Down to the last line, transcribe the records verbatim and exclude the images.

PROVIDED MATERIAL:
Segment Open
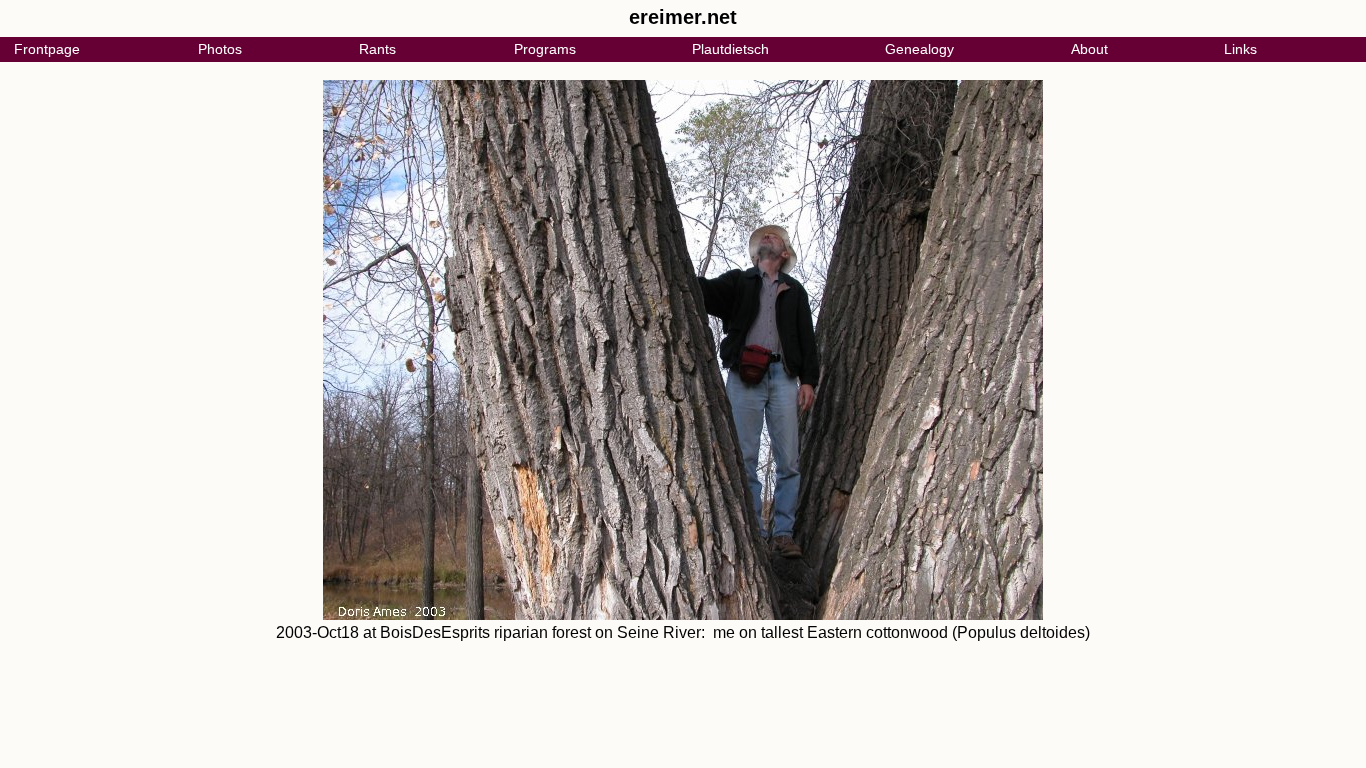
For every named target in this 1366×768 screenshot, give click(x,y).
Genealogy (919, 49)
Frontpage (47, 49)
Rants (377, 49)
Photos (220, 49)
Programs (545, 49)
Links (1240, 49)
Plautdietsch (730, 49)
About (1089, 49)
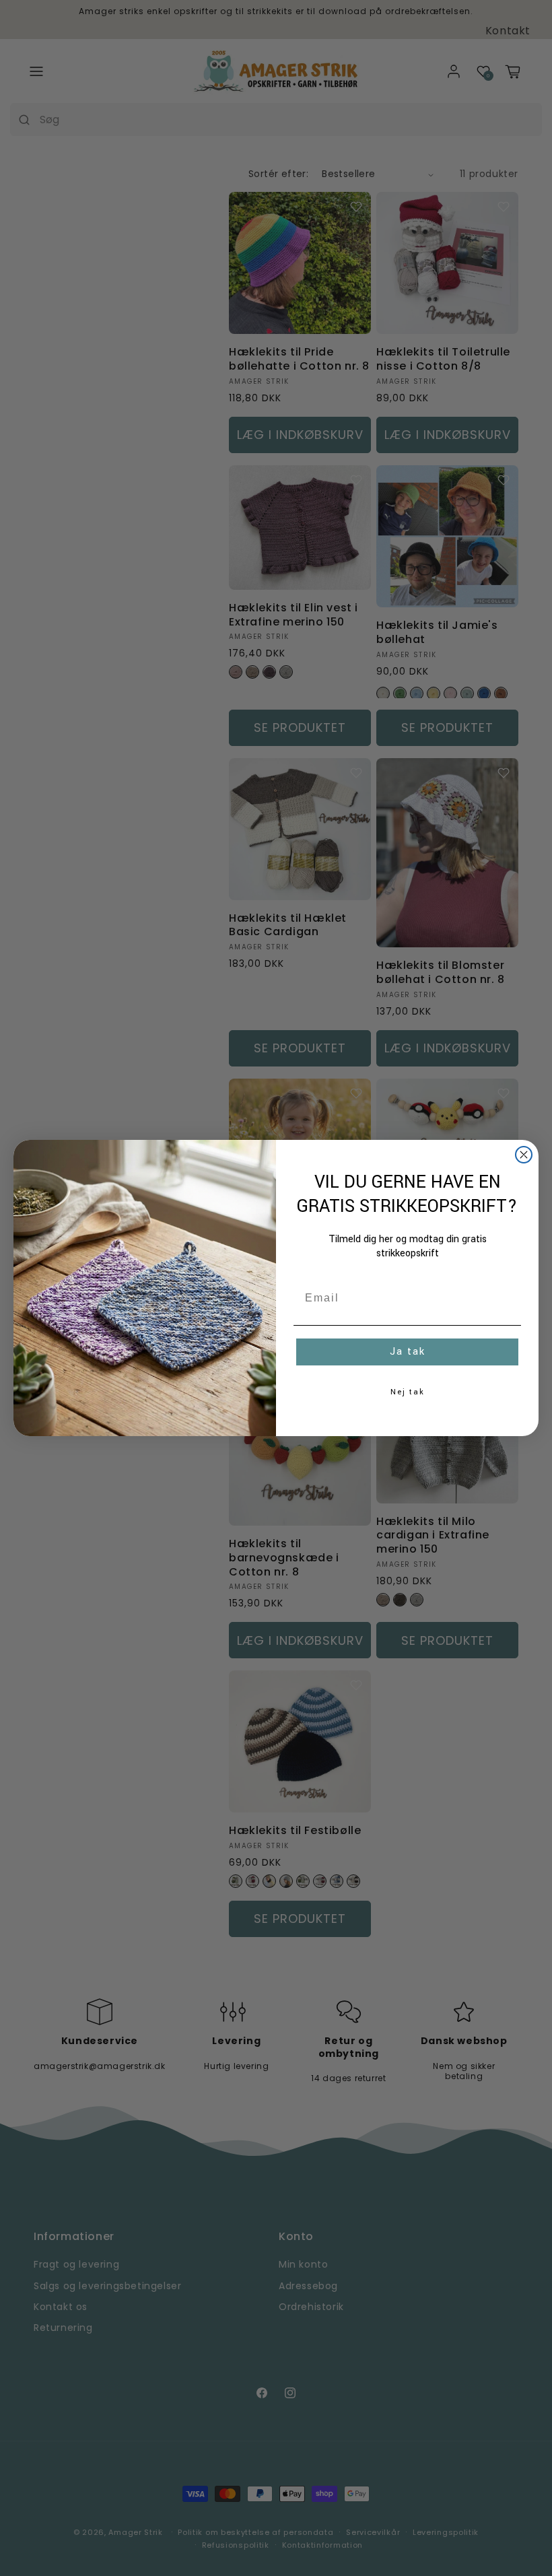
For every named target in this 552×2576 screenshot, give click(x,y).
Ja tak (407, 1352)
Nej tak (407, 1392)
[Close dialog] (524, 1155)
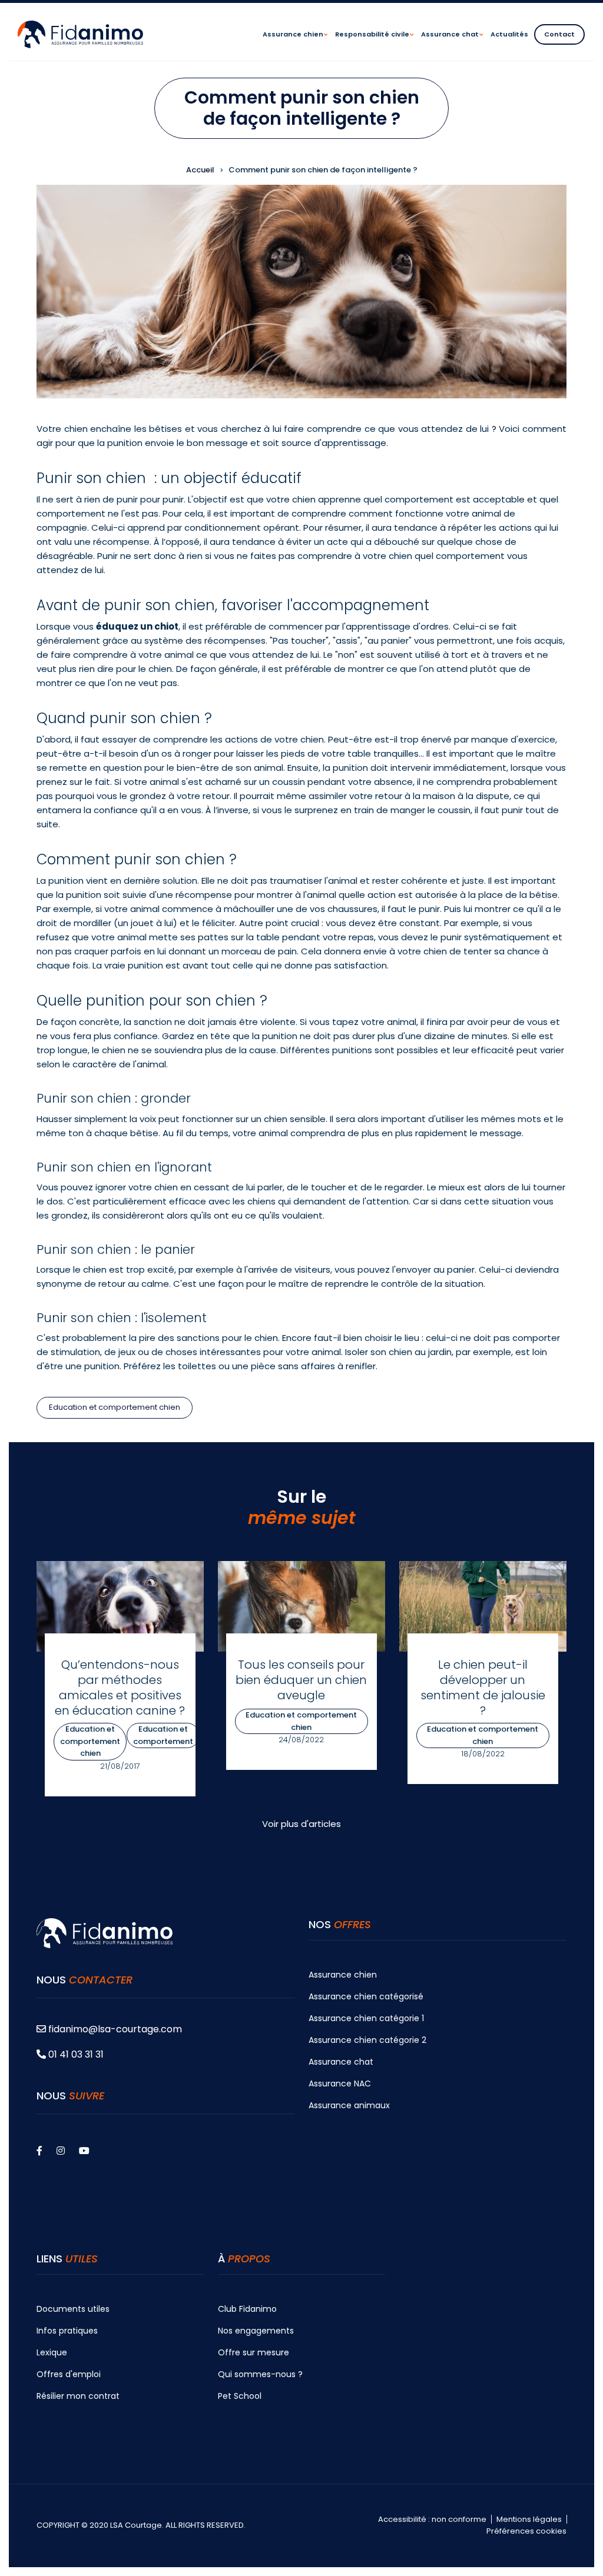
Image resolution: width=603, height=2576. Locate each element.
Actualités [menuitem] (509, 34)
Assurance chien (343, 1975)
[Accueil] (80, 34)
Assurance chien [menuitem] (295, 44)
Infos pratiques (67, 2331)
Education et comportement (163, 1735)
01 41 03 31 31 (75, 2054)
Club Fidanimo (247, 2309)
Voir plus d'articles (301, 1824)
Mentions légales (529, 2519)
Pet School (239, 2396)
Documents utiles (73, 2309)
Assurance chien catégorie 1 (366, 2018)
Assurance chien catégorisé (366, 1996)
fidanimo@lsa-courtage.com (115, 2029)
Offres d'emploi (69, 2374)
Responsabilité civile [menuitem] (374, 44)
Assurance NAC (340, 2083)
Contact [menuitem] (559, 34)
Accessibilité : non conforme (432, 2519)
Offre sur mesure (253, 2352)
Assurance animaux (349, 2105)
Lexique (52, 2352)
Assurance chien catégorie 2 (367, 2040)
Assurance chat (341, 2062)
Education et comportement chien (114, 1407)
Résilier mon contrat (78, 2396)
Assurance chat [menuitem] (452, 44)
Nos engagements (256, 2331)
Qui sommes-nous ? (260, 2374)
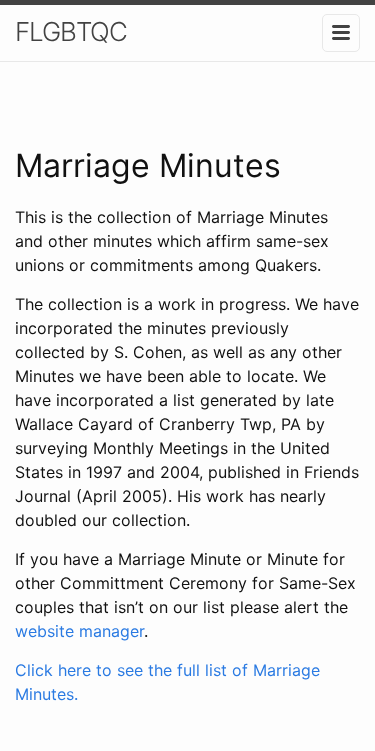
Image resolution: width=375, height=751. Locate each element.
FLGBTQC (71, 31)
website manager (79, 631)
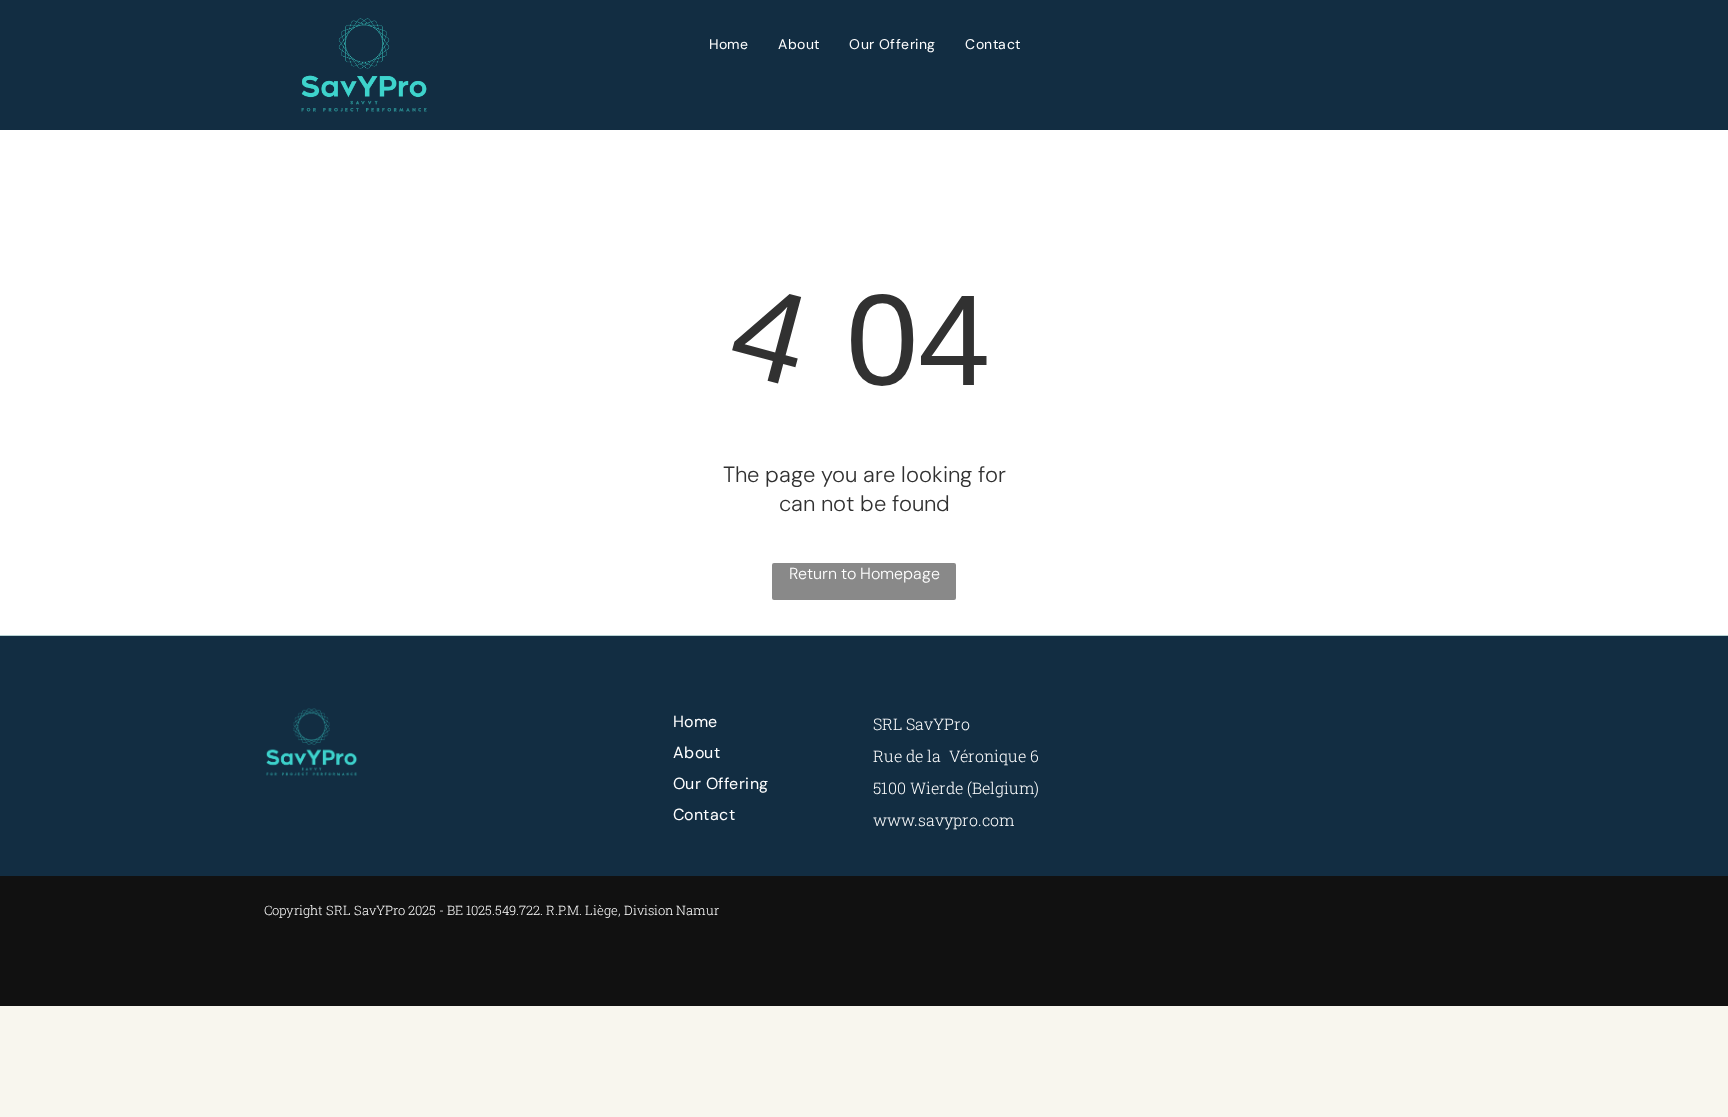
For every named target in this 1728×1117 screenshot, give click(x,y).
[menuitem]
Segment Closed
EXERCISE OUTPUT:
For every named target in this 1366×768 screenshot, give click(x,y).
Genealogy (919, 49)
Frontpage (47, 49)
Rants (377, 49)
Photos (220, 49)
Programs (545, 49)
Links (1240, 49)
Plautdietsch (730, 49)
About (1089, 49)
For every named target in this 552×2576 screenshot, give click(x,y).
Ja tak (407, 1352)
Nej tak (407, 1392)
[Close dialog] (524, 1155)
Image resolution: width=603, height=2576. Locate each element.
Actualités [menuitem] (509, 34)
Assurance chien (343, 1975)
[Accueil] (80, 34)
Assurance chien [menuitem] (295, 44)
Infos pratiques (67, 2331)
Education et comportement (163, 1735)
01 41 03 31 31 (75, 2054)
Club Fidanimo (247, 2309)
Voir plus d'articles (301, 1824)
Mentions légales (529, 2519)
Pet School (239, 2396)
Documents utiles (73, 2309)
Assurance chien catégorie 1 (366, 2018)
Assurance chien catégorisé (366, 1996)
fidanimo@lsa-courtage.com (115, 2029)
Offres d'emploi (69, 2374)
Responsabilité civile [menuitem] (374, 44)
Assurance NAC (340, 2083)
Contact [menuitem] (559, 34)
Accessibilité : non conforme (432, 2519)
Offre sur mesure (253, 2352)
Assurance animaux (349, 2105)
Lexique (52, 2352)
Assurance chien catégorie 2 (367, 2040)
Assurance chat (341, 2062)
Education et comportement chien (114, 1407)
Résilier mon contrat (78, 2396)
Assurance chat [menuitem] (452, 44)
Nos engagements (256, 2331)
Qui sommes-nous ? (260, 2374)
Image resolution: width=375, height=751. Locate each element.
FLGBTQC (71, 31)
website manager (79, 631)
For every named target in this 1728×1117 screenshot, give click(x,y).
[menuitem]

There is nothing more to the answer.